▸ Data shown:

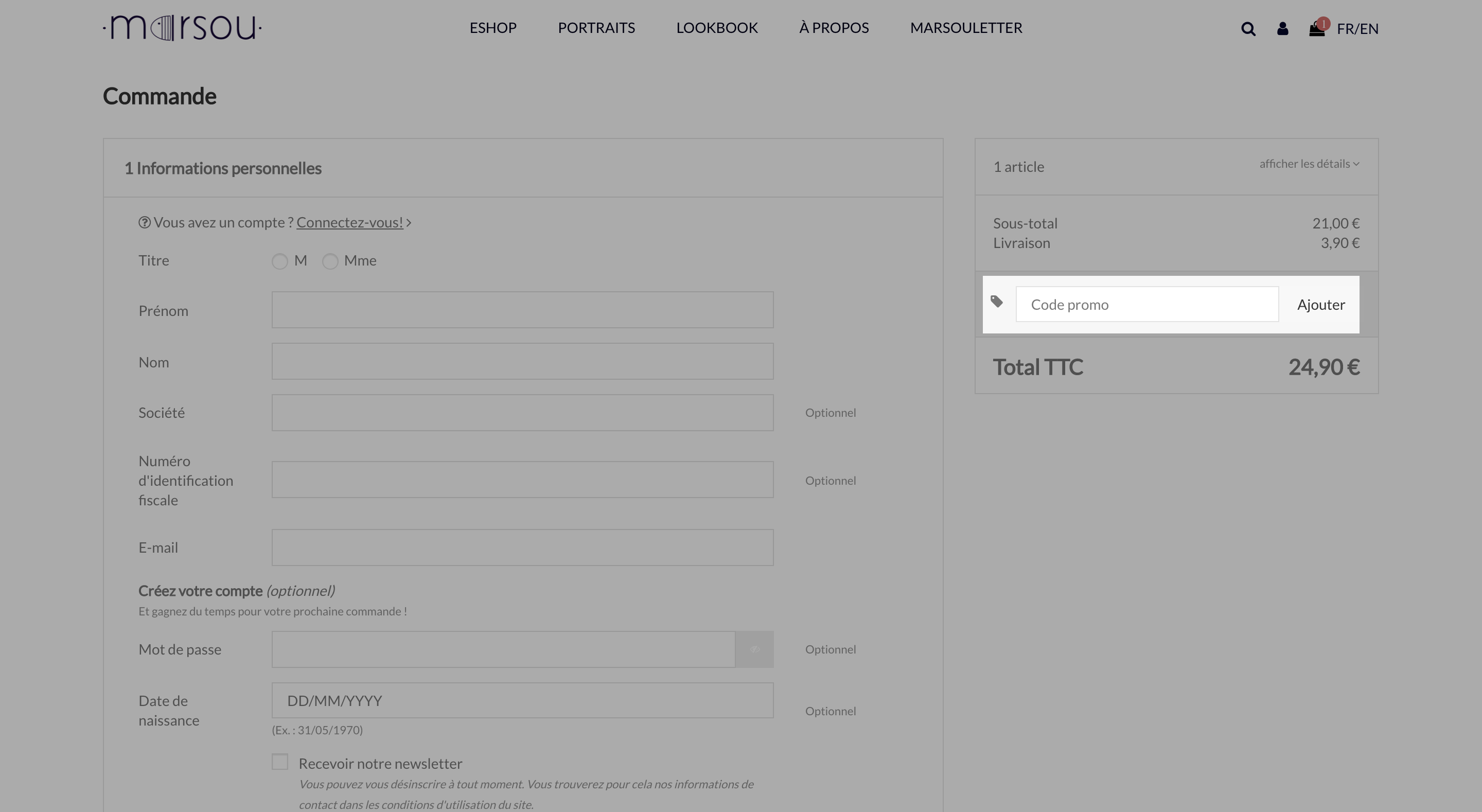Click the Date de naissance field
Screen dimensions: 1482x812
pos(522,700)
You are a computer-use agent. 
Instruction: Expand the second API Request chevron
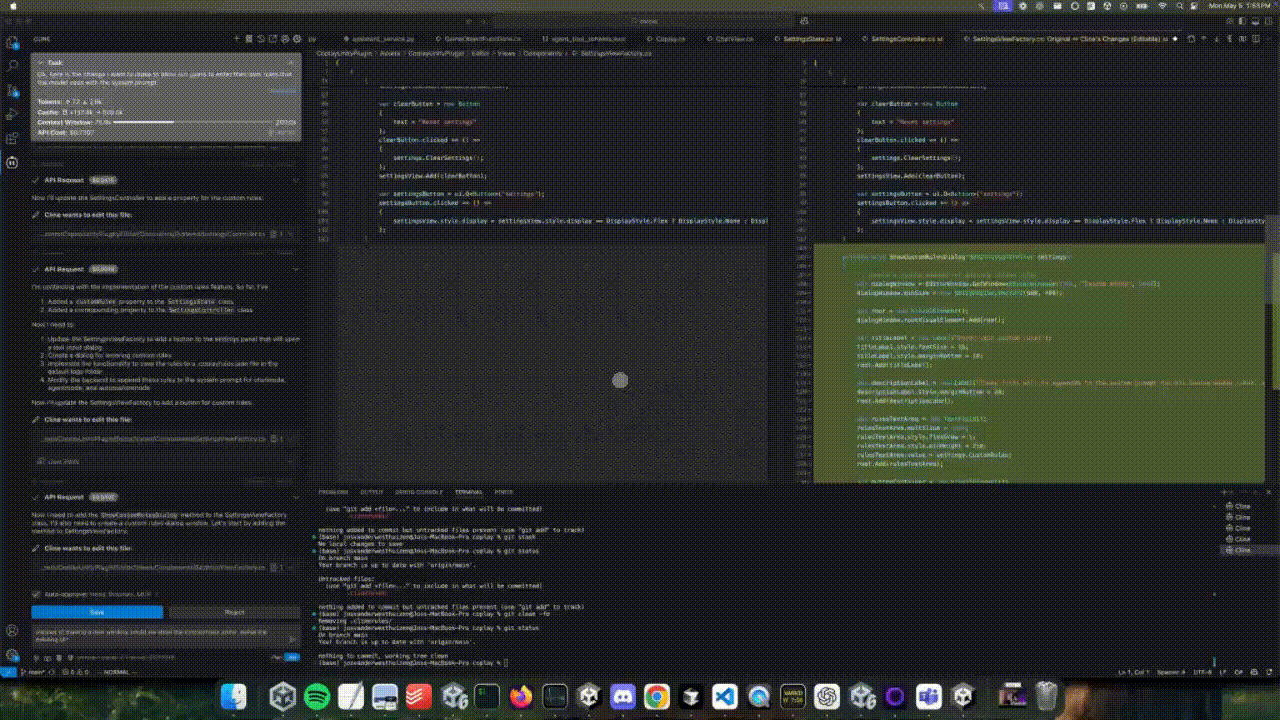294,269
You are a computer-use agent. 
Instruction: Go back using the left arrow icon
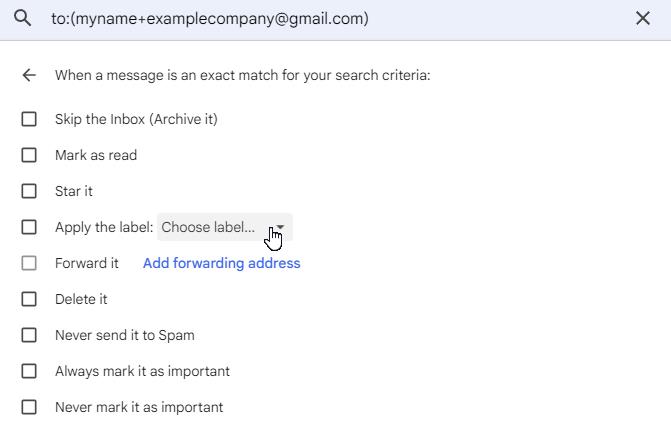[x=29, y=75]
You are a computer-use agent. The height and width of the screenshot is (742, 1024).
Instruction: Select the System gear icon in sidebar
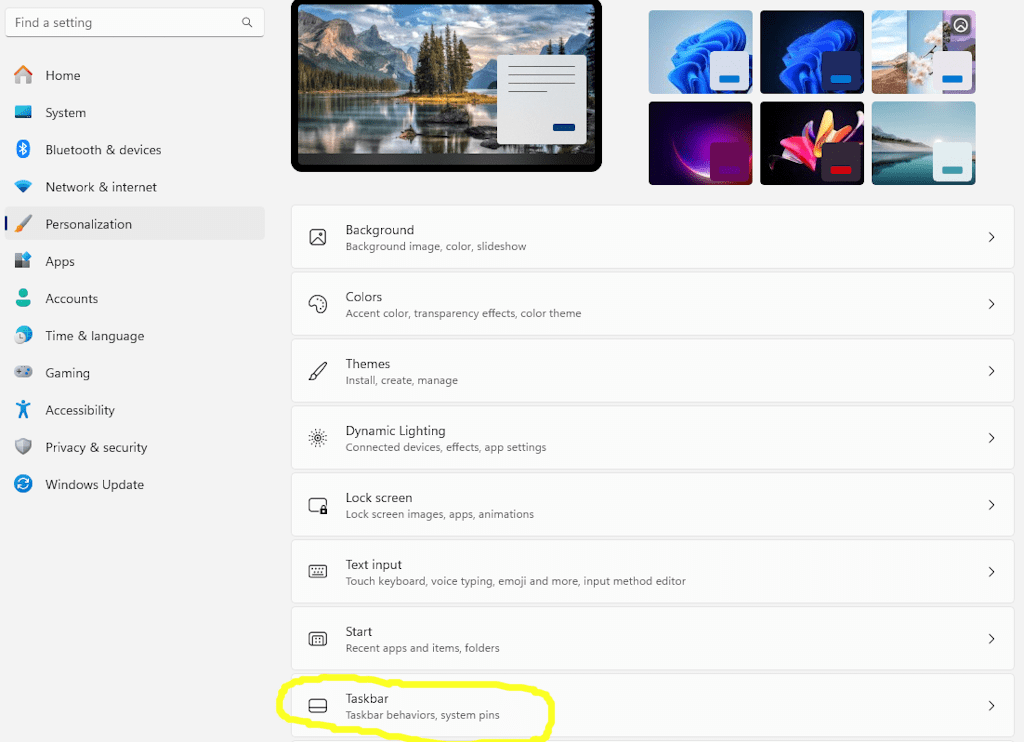coord(21,112)
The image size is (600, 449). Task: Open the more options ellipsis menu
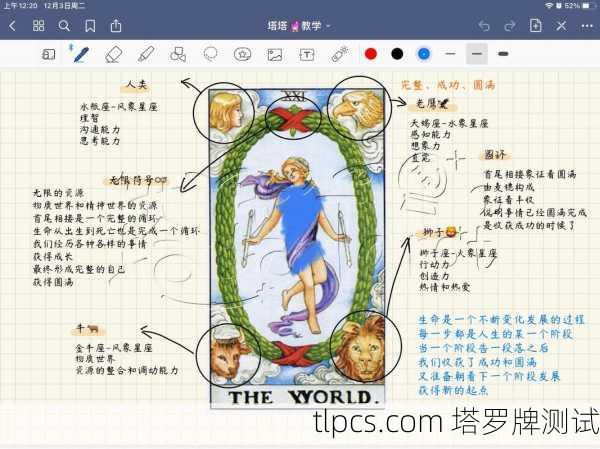(x=587, y=25)
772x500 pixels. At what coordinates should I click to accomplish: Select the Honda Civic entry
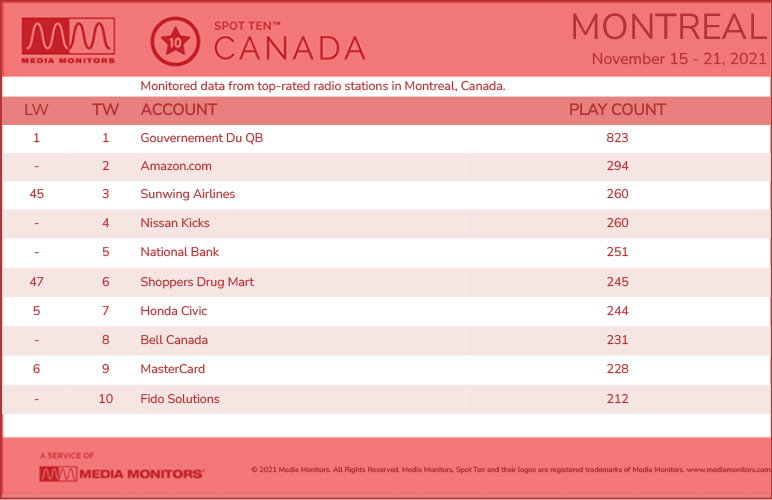click(174, 311)
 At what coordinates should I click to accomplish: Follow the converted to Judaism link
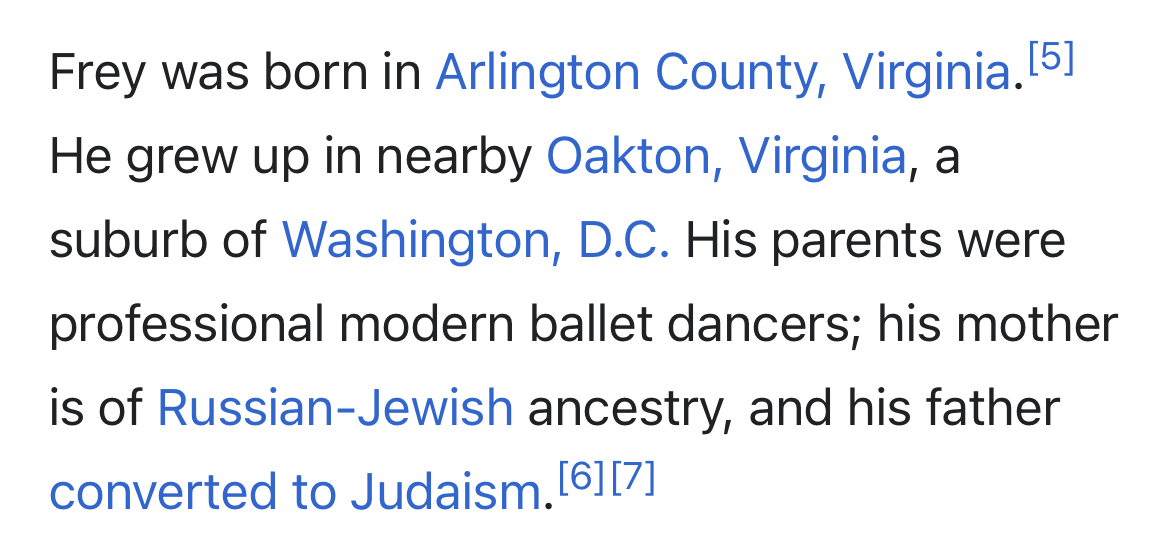(295, 493)
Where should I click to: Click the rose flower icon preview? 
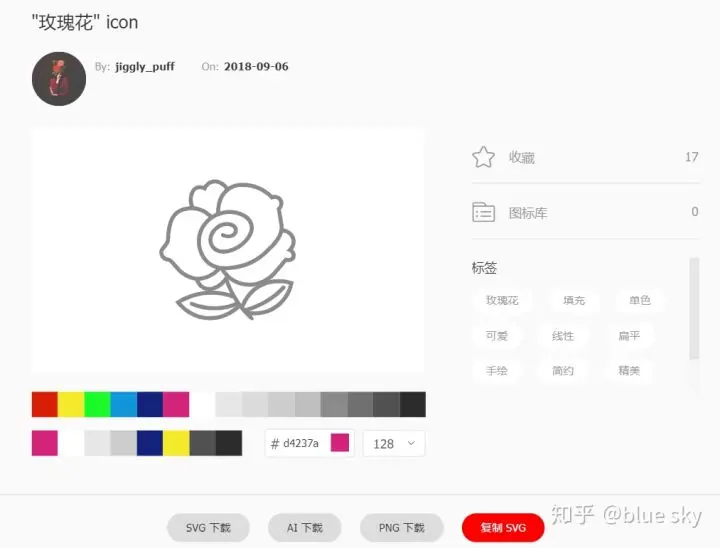(x=228, y=249)
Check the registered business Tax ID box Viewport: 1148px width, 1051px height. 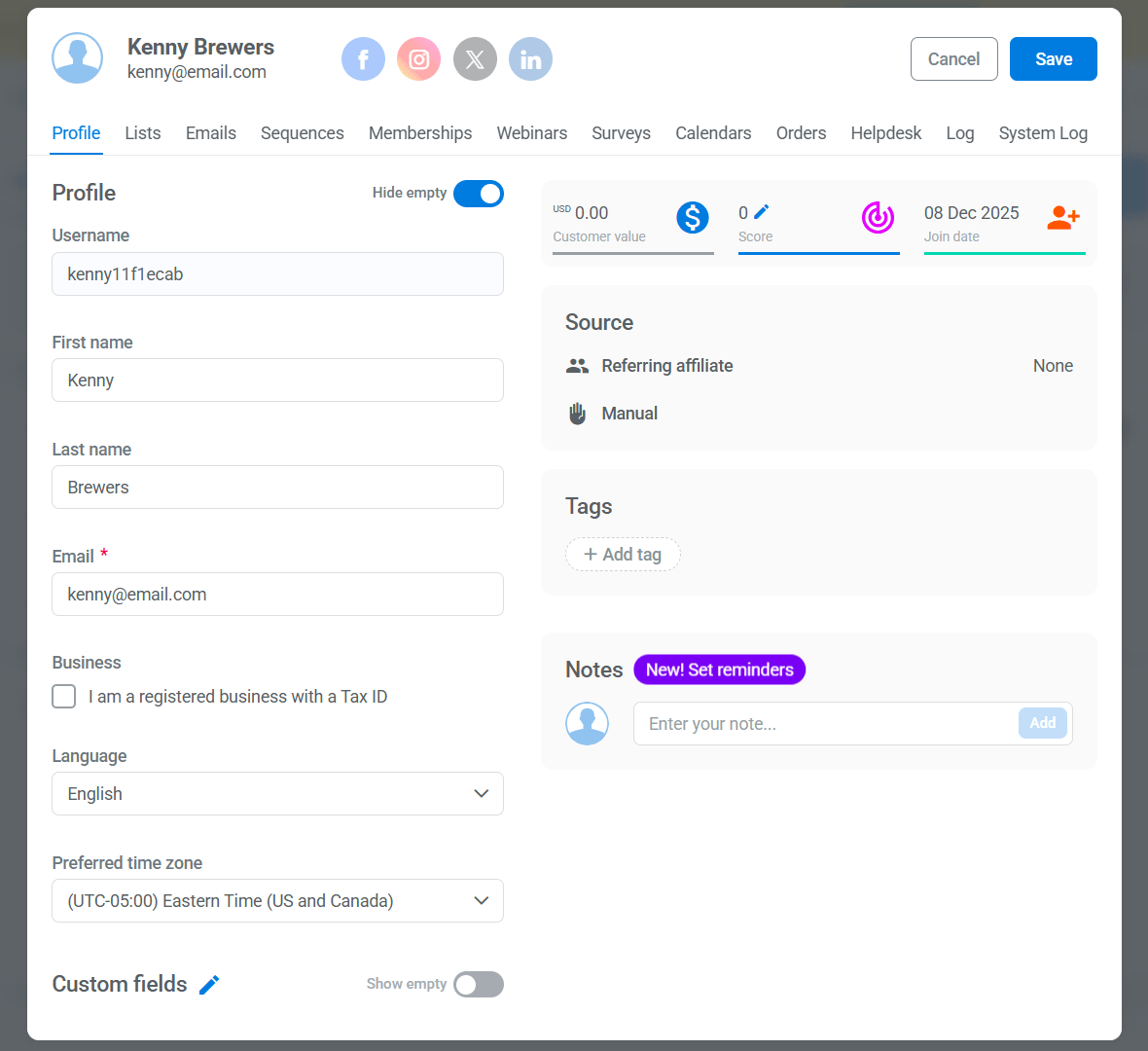coord(64,697)
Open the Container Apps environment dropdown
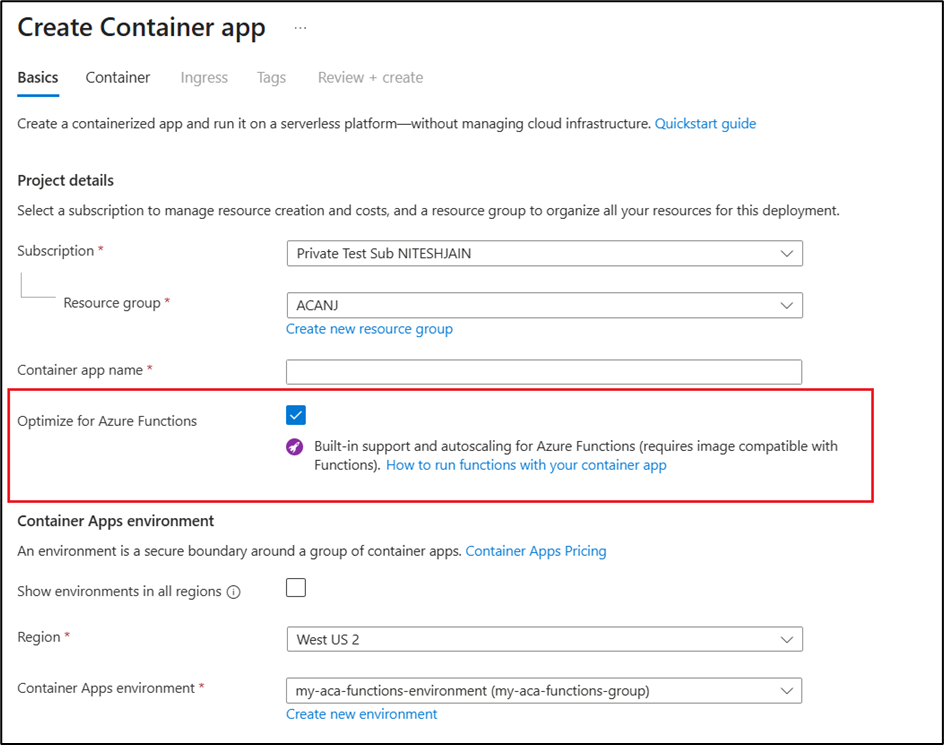Viewport: 944px width, 745px height. tap(544, 690)
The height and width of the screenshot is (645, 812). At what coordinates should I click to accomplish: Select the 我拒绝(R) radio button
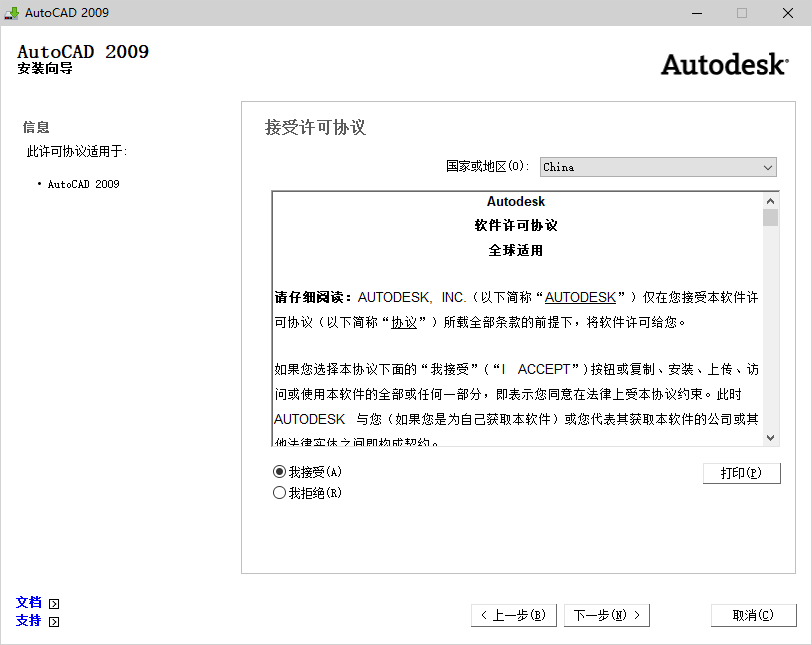tap(280, 492)
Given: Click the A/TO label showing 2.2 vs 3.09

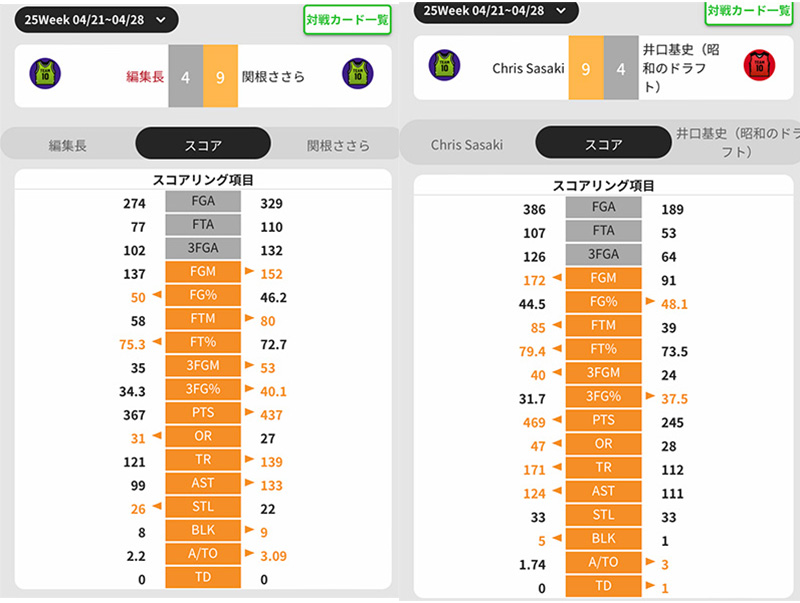Looking at the screenshot, I should click(x=203, y=554).
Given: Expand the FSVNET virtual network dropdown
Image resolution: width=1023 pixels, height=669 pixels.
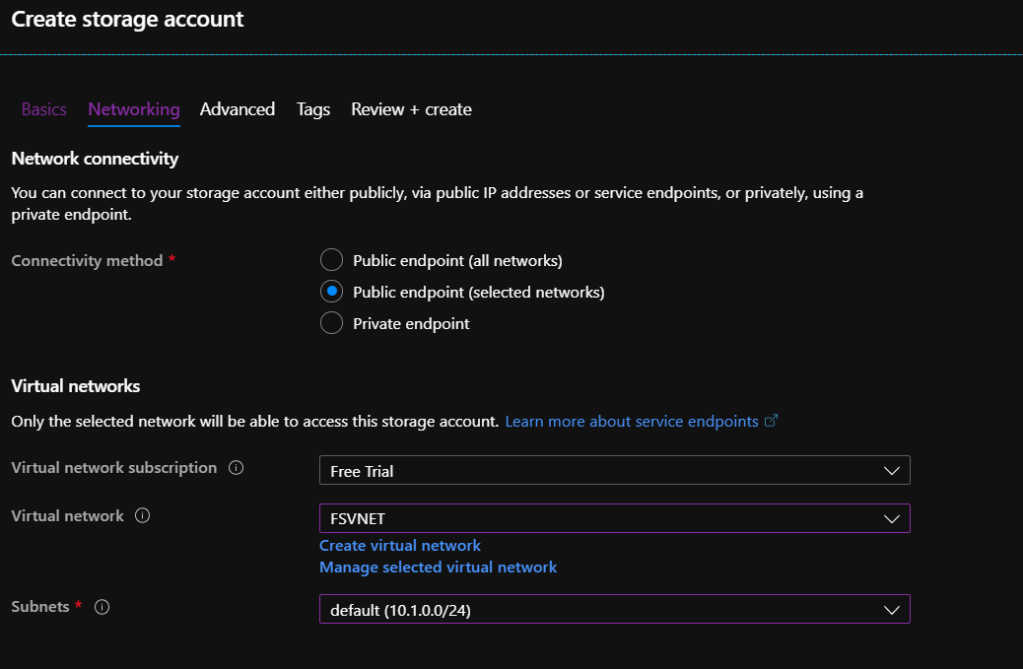Looking at the screenshot, I should click(614, 519).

▸ Problem to work on: Reproduce the lines of the listing exactly, starting at the one that contains "The height and width of the screenshot is (645, 812)." and continuing through the final line, but leave out the pictures.

▸ Exercise response:
The height and width of the screenshot is (645, 812). At what coordinates should I click to accomplish: Select the 我拒绝(R) radio button
tap(280, 492)
Given: Click the A/TO label showing 2.2 vs 3.09

Looking at the screenshot, I should click(x=203, y=554).
Given: Expand the FSVNET virtual network dropdown
Image resolution: width=1023 pixels, height=669 pixels.
Looking at the screenshot, I should click(614, 519).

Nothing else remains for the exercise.